Sebagai guru honorer, ia menjelaskan gajinya tidak cukup untuk kebutuhan sehari-hari bagi keluarganya yang memliki tiga anggota keluarga.
Nyambi Supir
Sementara itu, Trisno Warjono yang menjadi Koordinator Honorer Kategori 2 (K2) terpaksa menyambi pekerjaan lain untuk memenuhi kebutuhan keluarganya.
Trisno mengatakan dirinya sudah menjadi pegawai honorer di SD Playen 1 sejak tahun 2005.
“Dari 2005 di SD Playen 1. Gaji sekarang itu Rp 1,9 juta,” ungkapnya.
Untuk mencukupi kekurangan kebutuhan sehari-hari keluarganya, Trisno harus menjadi sopir mobil pinjaman tetangga sejak 2005.
“(Gaji yang diterima) Dicukup-cukupkan. Sampingannya jadi sopir pribadi sudah dari tahun 2005,” ucapnya.
Trisno mengungkapkan sejak 2005 untuk diangkat sebagai Aparatur Sipil Negara (ASN), terkendala belum adanya formasi. Ia bekerja di bagian administrasi di sekolah.
“Kemudian untuk tenaga teknis itu belum ada formasi. Saya kan tenaga teknis dan diutamakan guru dari dulu,” jelasnya.
Sedangkan untuk formasi guru, ia terkendala karena ijazahnya yang masih SMA.
Untuk formasi guru, Trisno menerangkan kendalanya ada di ijazah yang masih setingkat SLTA. Pegawai honorer berprofesi sebagai guru yang tersisa terkendala hal tersebut untuk diangkat menjadi ASN.
“Kendala itu pendidikan. Untuk guru karena belum S1,” katanya.
Prioritas ASN
Para tenaga honorer pendidikan ini mengadu ke DPRD Gunungkidul pada Kamis, (16/05/2024). Mereka mendesak supaya diprioritaskan dalam perekrutan ASN tahun 2024.

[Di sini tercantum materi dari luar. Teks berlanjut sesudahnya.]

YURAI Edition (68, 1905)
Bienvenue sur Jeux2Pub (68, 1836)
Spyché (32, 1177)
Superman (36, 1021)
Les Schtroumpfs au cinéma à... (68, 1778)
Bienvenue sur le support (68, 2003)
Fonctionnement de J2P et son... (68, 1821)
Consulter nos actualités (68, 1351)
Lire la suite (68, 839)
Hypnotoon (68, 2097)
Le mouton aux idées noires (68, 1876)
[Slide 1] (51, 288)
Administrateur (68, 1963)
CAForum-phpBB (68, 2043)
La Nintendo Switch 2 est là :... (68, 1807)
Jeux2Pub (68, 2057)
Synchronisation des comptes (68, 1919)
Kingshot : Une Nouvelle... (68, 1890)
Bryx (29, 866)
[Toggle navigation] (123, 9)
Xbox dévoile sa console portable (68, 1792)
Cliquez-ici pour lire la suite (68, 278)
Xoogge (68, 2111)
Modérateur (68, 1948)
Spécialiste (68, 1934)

“Intinya minta untuk K2 itu diprioritaskan dalam penerimaan ASN tahun 2024,” jelas Trisno kepada wartawan.
Trisno menjelaskan, pihaknya para Honorer K2 meminta pengangkatan tersebut sebab sudah lama menjadi guru honorer. Dia mengatakan ada 23 tenaga honorer K2 di bidang pendidikan di Gunungkidul yang belum diangkat menjadi ASN.

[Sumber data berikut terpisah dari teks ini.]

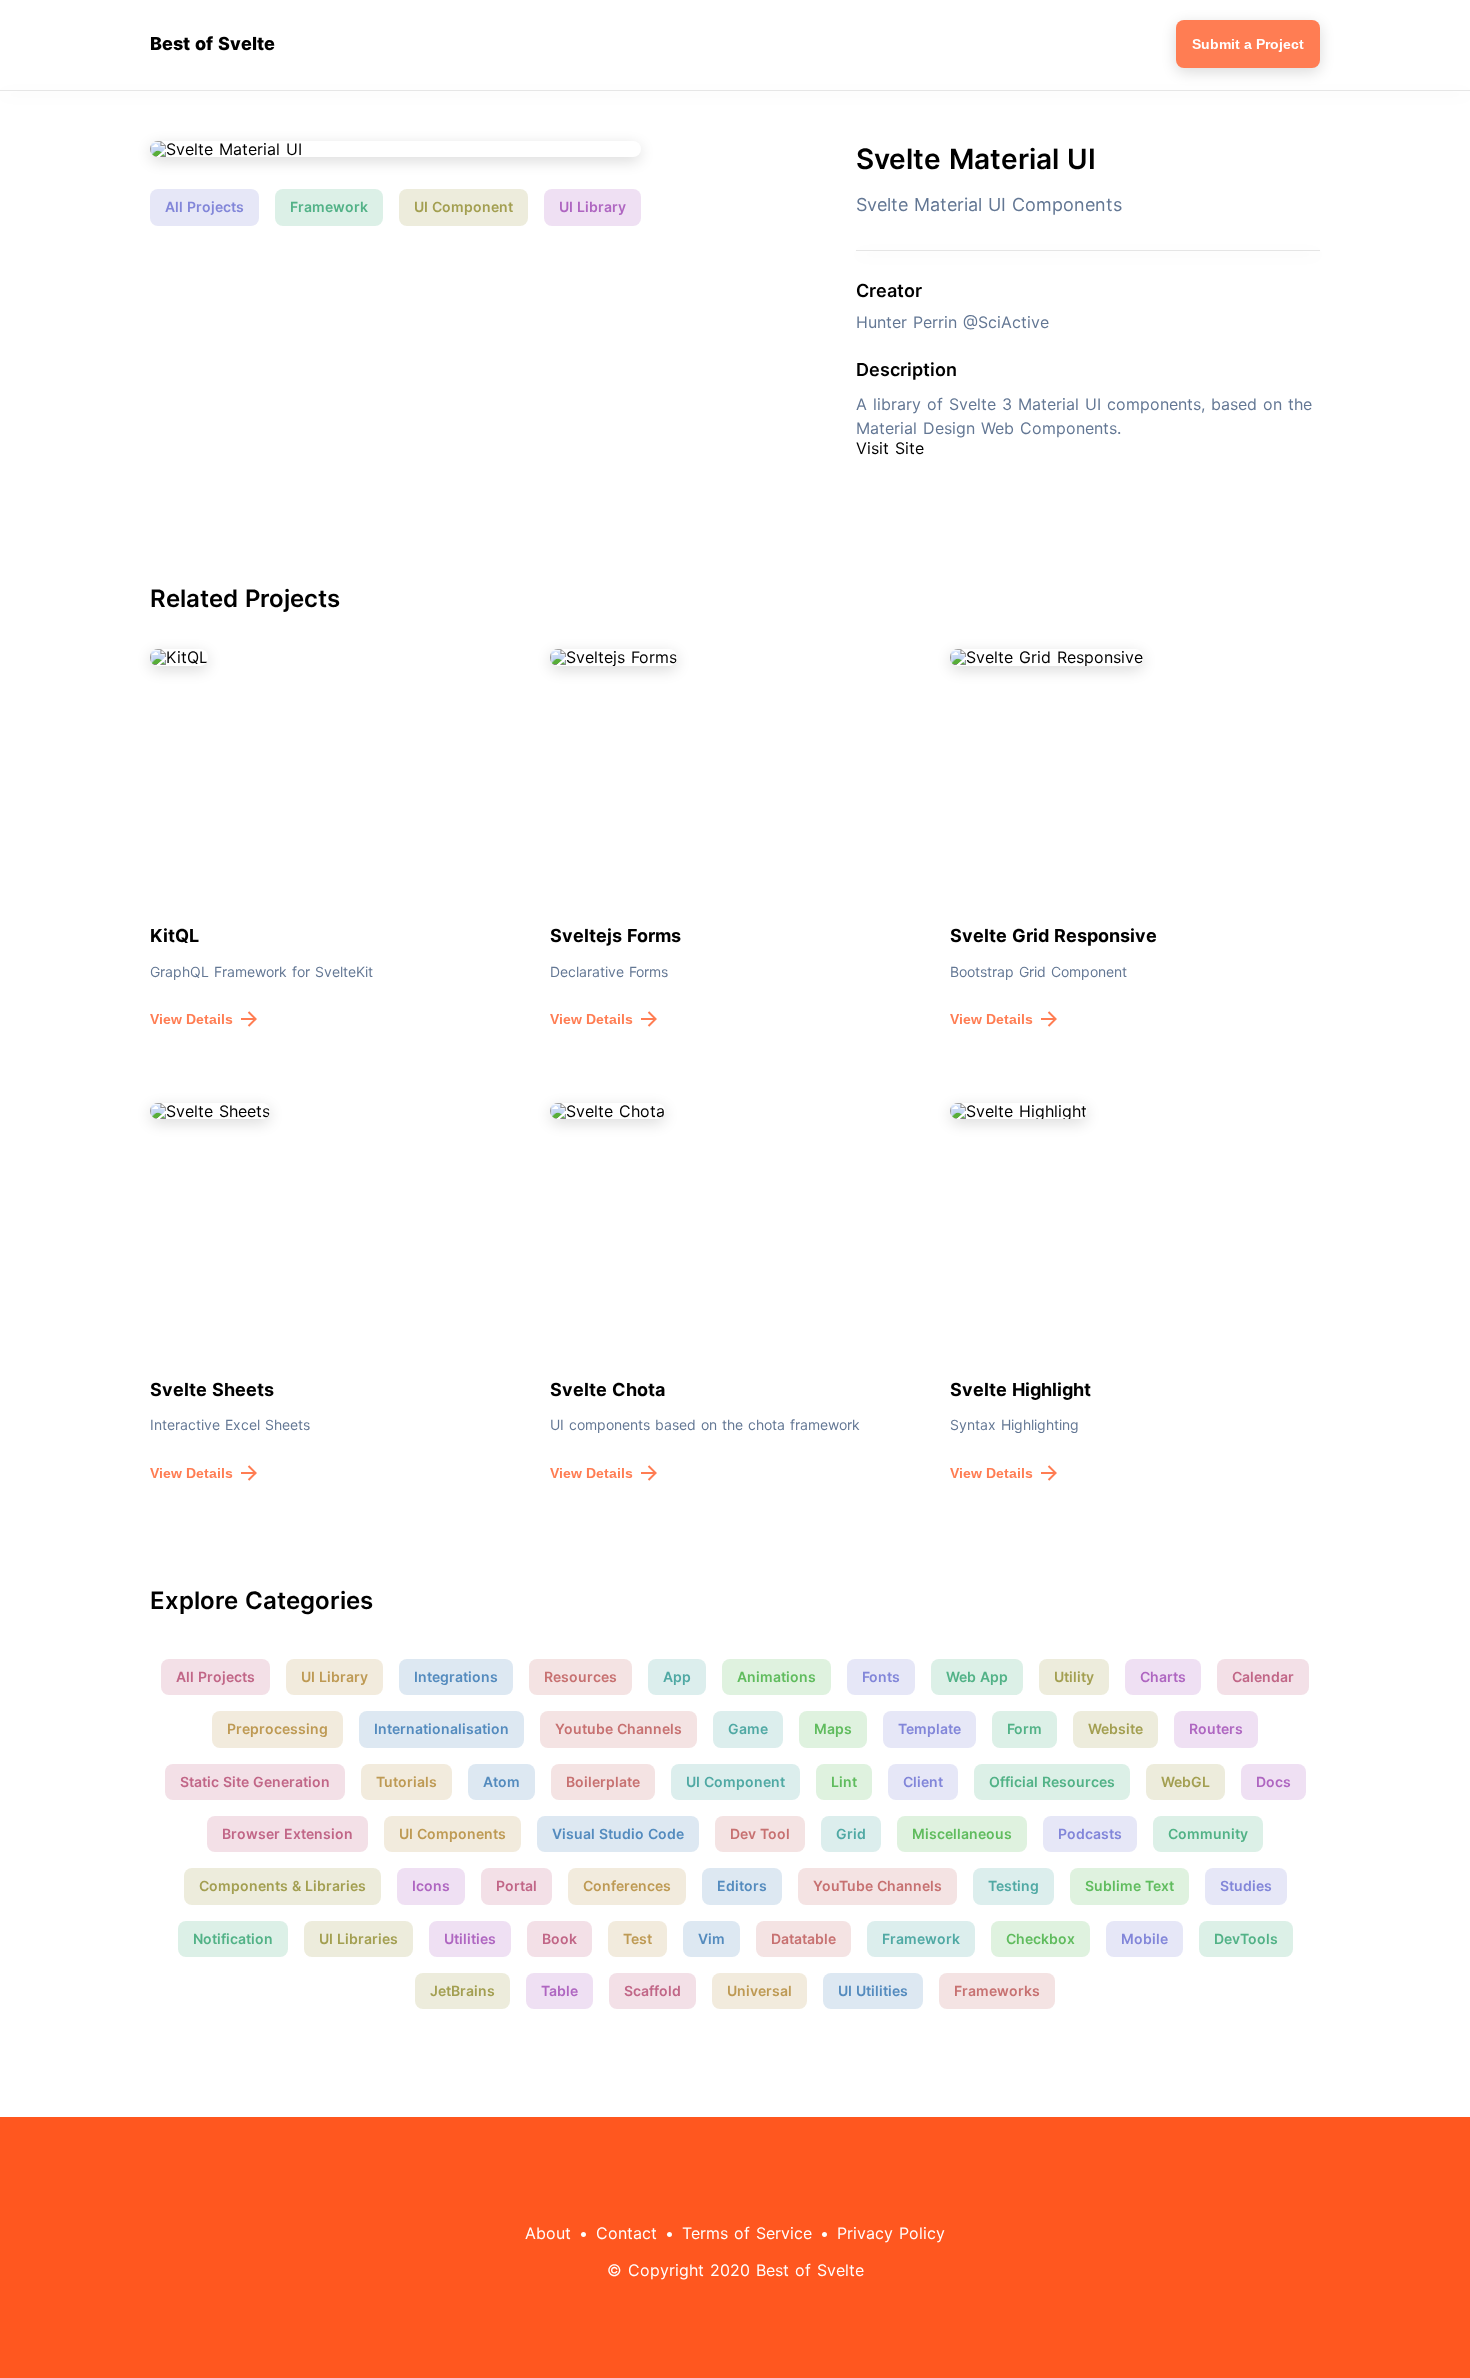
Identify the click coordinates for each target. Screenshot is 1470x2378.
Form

“Ada 23 yang dari pendidikan di Gunungkidul,” sebutnya.
Adapun lama rata-rata 23 pegawai honorer tersebut mengabdi lebih dari 19 tahun. 23 tenaga honorer itu terdiri dari 12 guru muatan lokal dan kelas, 8 penjaga sekolah, dan 3 di bidang administrasi.
Selain itu, rata-rata dari mereka disebutkan hampir menginjak masa pensiun.
“Rata-rata pengabdian lebih dari 19 tahun. Ini sudah memasuki masa kritis, memasuki masa pensiun. Ada yang tinggal dua tahun,” adunya kepada DPRD.[]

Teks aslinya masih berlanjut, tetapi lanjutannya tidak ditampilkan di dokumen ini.